◆ **TEKS YANG DIEKSTRAK**
________________
2. Sesayut Saraswati
Terdiri dari sebuah
kulit sesayut, diisi penek warna merah, penek warna putih, dan penek warna
hitam. Masing-masing sebuah dan diisi dengan lauk-pauk, pisang, jajan,buah-buahan,tebu,
sampian nagasari, penyeneng dan canang burat wabngi atau canang jenis lainnya.
3. Sesayut Mertha Dewa
Terdiri dari sebuah
kulit sesayut, di atasnya diisi penek dan beras kuning, dialasi dengan takir
(terbuat daridaun kelapa), dilengkapi dengan lauk-pauk,. Jajan, buah-buahan,
sampian nagasari, penyeneng, dan canang genteng atau canang jenis lainnya.
4. Sesayut Sida Karya
Terdiri dari sebuah
kulit sesayut diatasnya diisi nasi berbentuk segi empat bagian tengah-tengah
nasi tersebut diisi sebuah tumpeng yang agak besar. Tumpeng tersebut diapit
dengan tumpeng yang lebih kecil. Pada tumpeng yang paling besar puncaknya diisi
terasi dan pada setiap sudutnya diisi sebuah kuangen. Dilengkpai pula dengan
dua buah tulung dan perlengkapan lainnya yang pada dasarnya sama dengan sesayut
Mertha Dewa tersebut diatas.
5. Sesayut Sida Purna
Terdiri dari sebuah
kulit sesayut, diisi nasi berbentuk bulat. Disebelahnya diisi lima buah penek
masing-masing disisipi pucuk dapdap. Dilengkapi dengan ketipat sida purna lima
buah dan perlengkapan lain seperti tersebut diatas.
6. Sesayut Langgeng Amukti Sakti
Terdiri dari sebuah
kulit sesayut yang diisi sebuah penek. Penek tersebut diisi sebuah kalpika dan
muncuk dapdap (pucuk dapdap). Perlengkapan lainya sama dengan tersebut diatas.
________________
◆ **SOAL**
Terjemahkan kalimat berikut dari teks tentang sesayut ke dalam bahasa Inggris: "Tumpeng tersebut diapit dengan tumpeng yang lebih kecil."

◆ **BARIS DATA**
________________
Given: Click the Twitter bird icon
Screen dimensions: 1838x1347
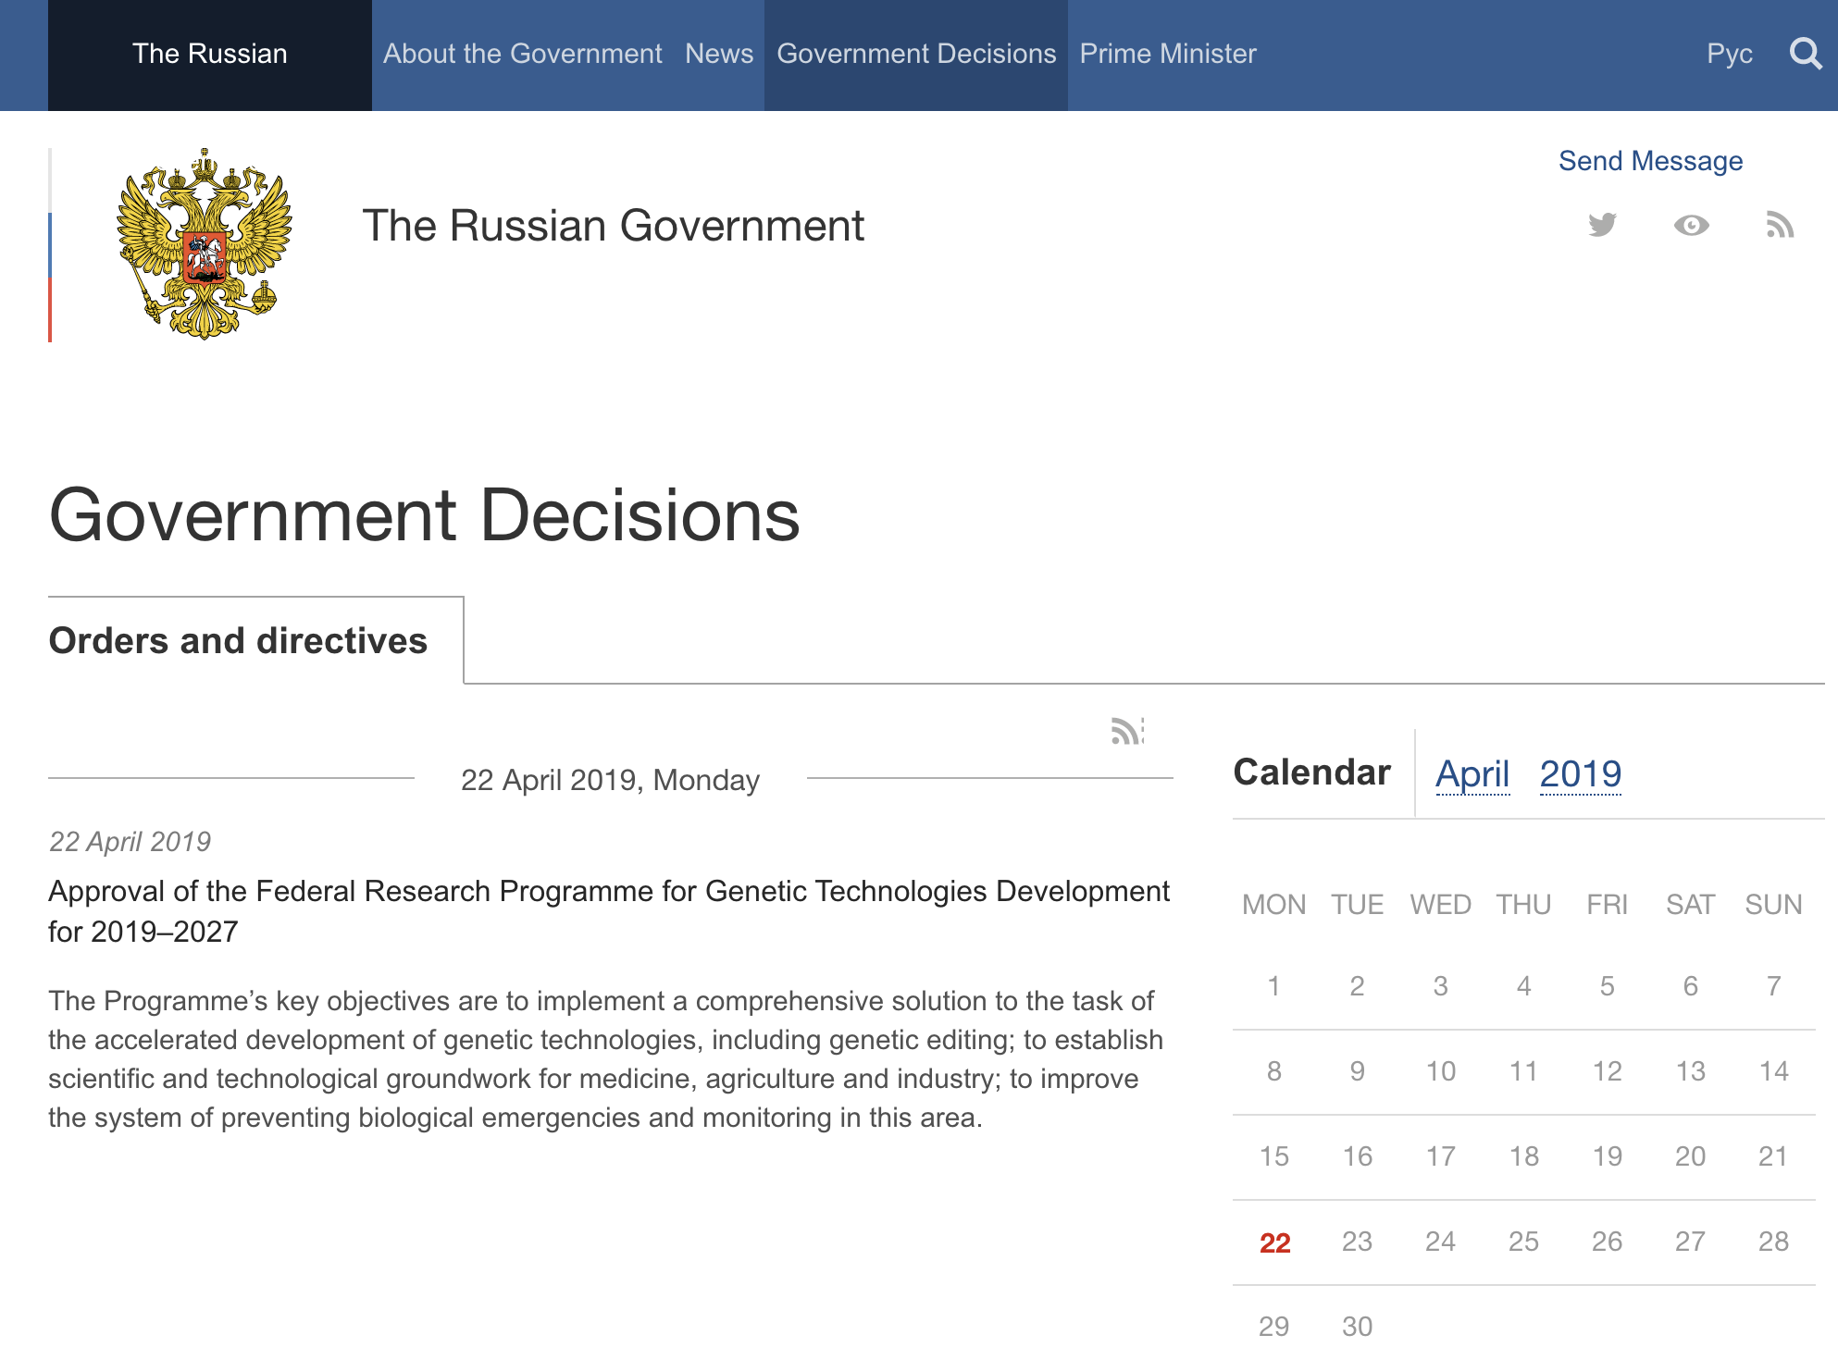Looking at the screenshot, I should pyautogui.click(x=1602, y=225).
________________
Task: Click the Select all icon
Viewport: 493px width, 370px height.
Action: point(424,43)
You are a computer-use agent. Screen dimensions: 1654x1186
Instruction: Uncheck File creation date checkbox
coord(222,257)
________________
◆ **JAWABAN BENAR**
The tumpeng is flanked by smaller tumpengs.